Что же побудило этих двух эллинов, прославленных на весь мир и воспитанных на поэзии Гомера, Эсхила, Софокла, Еврипида, Сапфо, так восторгаться этими стихами? Конечно, прежде всего их поэтическая мощь, философская глубина, общечеловеческий дух и гуманистическая направленность, которые тронули их до глубины души. И не в последнюю очередь, нам думается, их поразила рифмовка с редифом, придающая этим стихам особое звучание и прелесть. Вот что было для них самое неожиданное, самое поразительное. Это становится понятным, если учесть то, что во времена Аристотеля и Александра Македонского греческая поэзия была ритмической, а не рифмованной.
Следует отметить, что эти сцены, связанные со стихами из терме Асана-кайги и народного терме, напоминают знаменитую сцену встречи Фауста с Еленой из II части "Фауста". Но напоминание — это не повторение, тем более, не подражание. Естественно, что здесь витает тень великого Гёте. Однако И.Юсупову, думается, удалось найти своё видение концептуальной ситуации и её оригинальное художественное воплощение.
В поэме И.Юсупова Александр Македонский и Аристотель, внимая звучанию терме и речей Аскара и Онесии, то и дело переходят к рифмованной речи. Такое явление нельзя считать случайным или поэтической вольностью поэта. В нем скрыт глубокий смысл о том, что в поэзии Востока и Запада много общего. Они многому учились друг у друга, взаимно обогащались и духовно крепились новыми идеями и образами.
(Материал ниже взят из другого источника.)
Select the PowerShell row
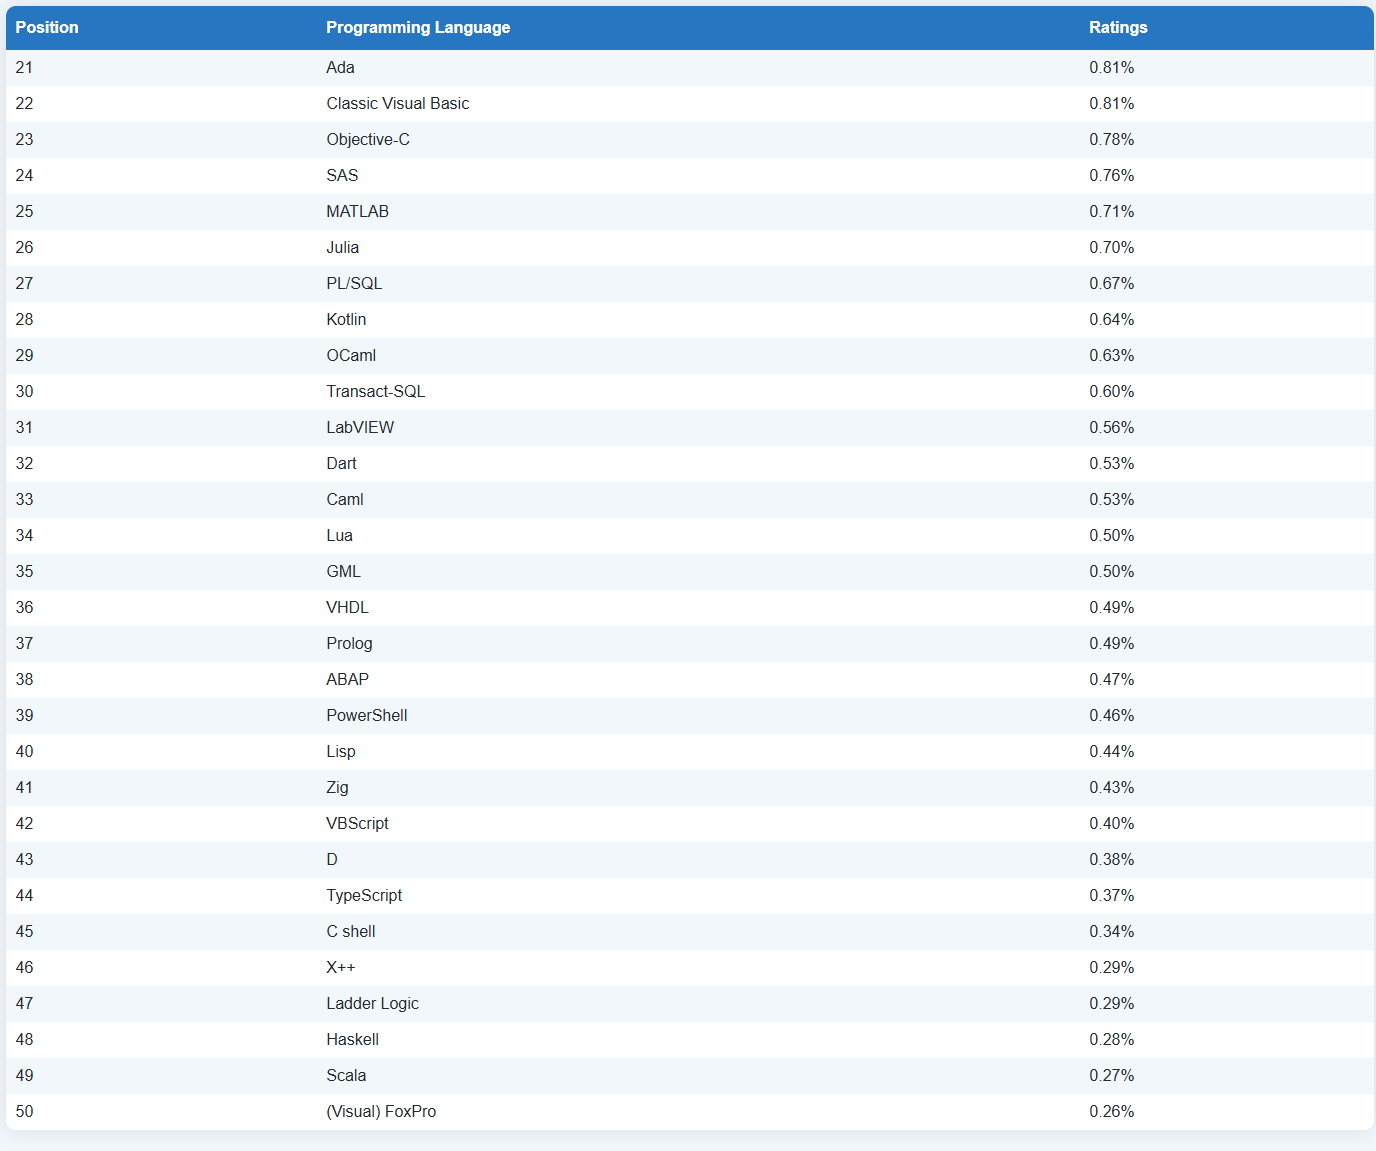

В целом, творчество И.Юсупова в лучших своих проявлениях является органическим синтезом двух культур, двух поэтических миров — Востока и Запада. И оно представляет собой новую, более высокую ступень развития современной каракалпакской литературы.
М.Турсынмуратов,
старший преподаватель кафедры русского языка и литературы КГУ им. Бердаха,
ответственный редактор журнала "Вестник КГУ им.Бердаха".